Stated exercise A ▸ In the film review, who plays the character Mika?
Stated exercise B ▸ Rewrite the paragraph of the film review that begins "Our dual protagonists are" as a short bulleted list that keeps its main facts.
Stated exercise C ▸ Pick up the film review after its final sentence and continue writing it.

Source extract ▸
□ □ □ □

Tokyo Night Sky is Always the Densest Shade of Blue

In Yuya Ishii’s drama, happiness gradually finds you – if you let it.

“There’s nothing good happening for me here.”

It’s not often you get a film adaptation of a literary work that isn’t a comic book or a novel. Maybe a memoir will show up, usually around Oscar season, or something strange and mythic like The Green Knight but you almost never see films based on contemporary, modern poetry. Probably because modern poetry isn’t a medium that lends itself to the medium of film. Enter Tokyo Night Sky is Always the Densest Shade of Blue, based on the collection of poems by Tahi Saihate (whose work I will admit to have not read), and whose content is – despite all this – incredibly coherent and narratively satisfying.

Our dual protagonists are Shinji (Sosuke Ikematsu) and Mika (Shizuka Ishibashi). Both are socially awkward, with Shinji seemingly never able to say the right words (or the right amount of worse), and Mika constantly focused on the subject of death. Both also struggle to make something of themselves, in a world that doesn’t care for them in the slightest. Because of this, they are perpetually short of money. By night, Mika works at a bar, and sends the money back home, and Shinji barely gets by on his pitiful builder’s salary. Through a few coincidences, they encounter each other a few times over the course of several days, and a friendship begins to develop – though it is not without its difficulties.

□ □ □ □

Data excerpt ▸
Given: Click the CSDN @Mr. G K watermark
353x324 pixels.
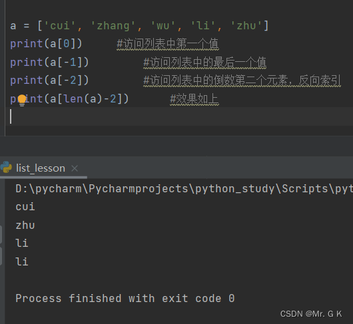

□ □ □ □

Expected answer A ▸ Shizuka Ishibashi.

Expected answer B ▸
- The two protagonists are Shinji (Sosuke Ikematsu) and Mika (Shizuka Ishibashi).
- Both are socially awkward: Shinji never seems able to say the right words, and Mika is constantly focused on death.
- Both struggle to make something of themselves in a world that doesn't care for them, so they are always short of money.
- Mika works nights at a bar and sends the money home; Shinji barely gets by on a builder's salary.
- Through a few coincidences they meet several times over several days, and a friendship with its own difficulties begins to develop.

Expected answer C ▸
 Tokyo Night Sky is Always the Densest Shade of Blue is a film that gets by almost entirely on its lead characters, their interactions with each other and their reactions to the harsh realities of life. Owing to its poetic source material, the movie prefers to capture character moments, emotions and scenes that paint something resembling a narrative, but without adhering to typical standards. Typically this style runs the risk of getting a touch too artsy, but Ishibashi and Ikematsu deliver in spades, with performances that keep everything grounded.

The film’s almost dreamlike pacing works to its advantage. It never tries too hard to stick to the three act structure, but never eschews the story in favour of style. The end result is a movie that more interested in making you feel what the characters feel and, with any luck, even remember moments when you were in those shoes. Director Yuya Ishii matter of fact style of shooting, eschewing creative flourishes in favour of realism, helps sell this. You may or may not have been anything like our heroes, but the situations still feel familiar.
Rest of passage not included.